His voice is stressed, almost strangled, the voice of someone about to make a very hard decision. She lets out a breath.
(Why wouldn't he do it already?)
"Cam, you don't have to answer this question, you just have to listen, okay? You have to follow my instructions precisely because if you don't she's going to be angry, pissed, and she's going to take it out on the world, and she's powerful enough to cause serious damage, okay?"
He sighs. He's probably never talked this much, ever.
"Cam, how long can you hold your breath?"
That's his question. She's about to die and he wants to know how long she can hold her breath? She frowns, thinking, a long time, the number seven minutes and forty-six seconds flashing in her mind. But why does he want to know? Why does he want this number in her head?
"Cam, the CIA is going to be here in exactly eight minutes eleven seconds, and you need to stay inside this room until they get you. Don't move, don't make a sound, and don't breathe."
"Zach, what's-"
"Listen to me. A very powerful gas is going to go off at the Code Black—"
"Code Black? You're going to set off a Code Black?" She wrenches open her eyes.
"Listen, Cammie, okay? Don't make a sound. Don't even move. They know where they are. Just hold your breath for as long as you can once the alarms sound."
"But what about you—"
"I'll be fine, Cam," he says wearily. "I have to go deal with... people, and I'll be fine, at worst, the gas only knocks people out."

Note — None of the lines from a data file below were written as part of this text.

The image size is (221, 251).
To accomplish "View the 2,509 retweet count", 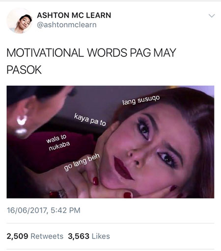I will pyautogui.click(x=17, y=236).
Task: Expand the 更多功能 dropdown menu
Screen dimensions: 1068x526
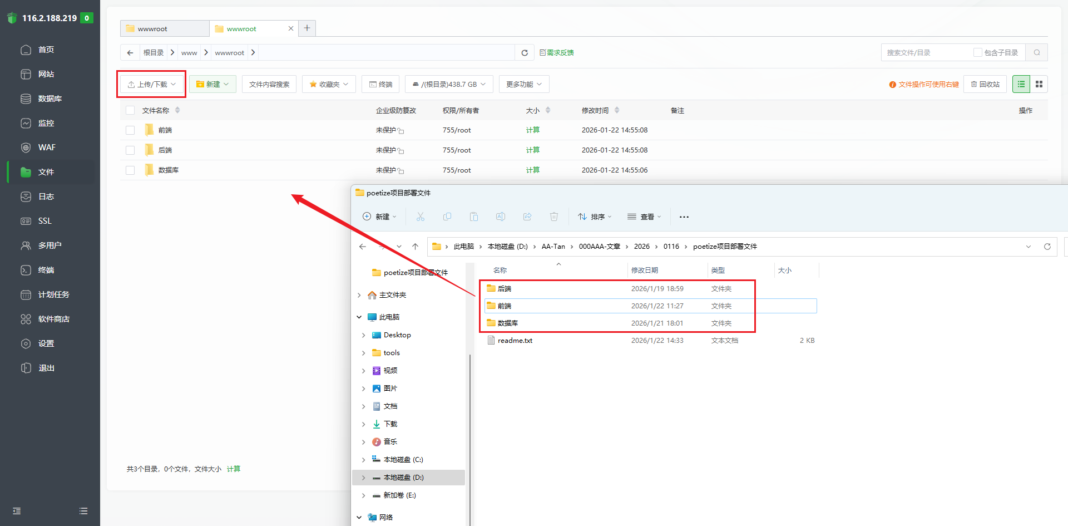Action: point(523,84)
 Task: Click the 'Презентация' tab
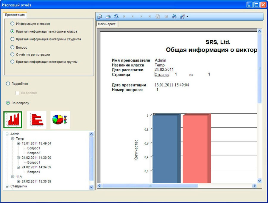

"Is the whole school going to get this gas?" She cries out.
"It's only in the basement."
"And it only knocks people out?" She asks, wanting to make sure. Zach looks away but he nods. She shakes her head. "Zach, don't do it. Please don't do it." But it's too late because he's already gone.
::
(She wanted to stop him because this was suicide and she couldn't let him just throw himself out there and go against his family for her because she told herself he was just a boy. To him she was just a girl because that's how it is, how it always is in this line of business.)

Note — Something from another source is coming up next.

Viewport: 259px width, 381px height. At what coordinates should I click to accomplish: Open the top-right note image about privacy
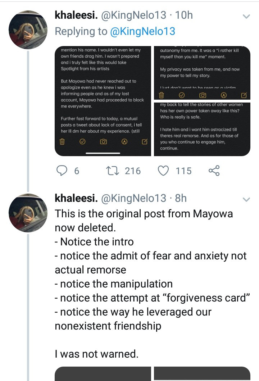click(x=202, y=73)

(She was weak because she couldn't find it in her to throw open the door and stop him.)
(She guessed she'd always been weak.)
(There was a scuffle outside, screaming, furious yelling, and something thudded against the floor. [Not Zach. Not Zach. Not Zach.] More yelling. Then, she heard a something, a big BANG. Then, hissing, as the gas was released.)
(Alarms sounded.)
(Cammie pressed her lips together, trying not to cry, because crying needed breathing and breathing, she couldn't do.)
::
She waits and waits and waits and can only hear everything going on outside, wanting to help, really wanting to help, but not being able to do anything because she's tied to a chair. She counts the seconds, until she passes the eight minute mark, and her head starts to get light and she wants to take a breath but she can see the gray clouds in the gray room and knows she can't risk it.

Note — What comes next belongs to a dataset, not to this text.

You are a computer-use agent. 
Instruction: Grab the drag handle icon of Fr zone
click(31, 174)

At nearly nine minutes, she's almost collapsed, but the door breaks down and people in gas masks kneel by her and cut off the rope and unlock the handcuffs and take her out, and her eyes are starting to close...
"Get her in a van," a voice orders, and she recognizes the British accent of Bex's father. "She needs a mask, now!"
A van door opens and she collapses inside, and a face swims above her. "Cammie!" Bex screams. "Ohmigod, Cammie. What's going on?" And an oxygen mask is strapped to her face. She takes in one deep, clean breath, and then snaps it off.
"Zach," she begins.
"Yeah, we know, he's like this evil piss-off," Bex exclaims.
She shakes her head. "No, no, Zach, you need to get him. He's dying. Get him and Macey." Something pokes into her arm. An IV drip. She stares at it curiously. "What's that for?"
"Cam, you've been gone for almost a week. Have they fed you or anything during that time?" Bex asks, her brown eyes wide.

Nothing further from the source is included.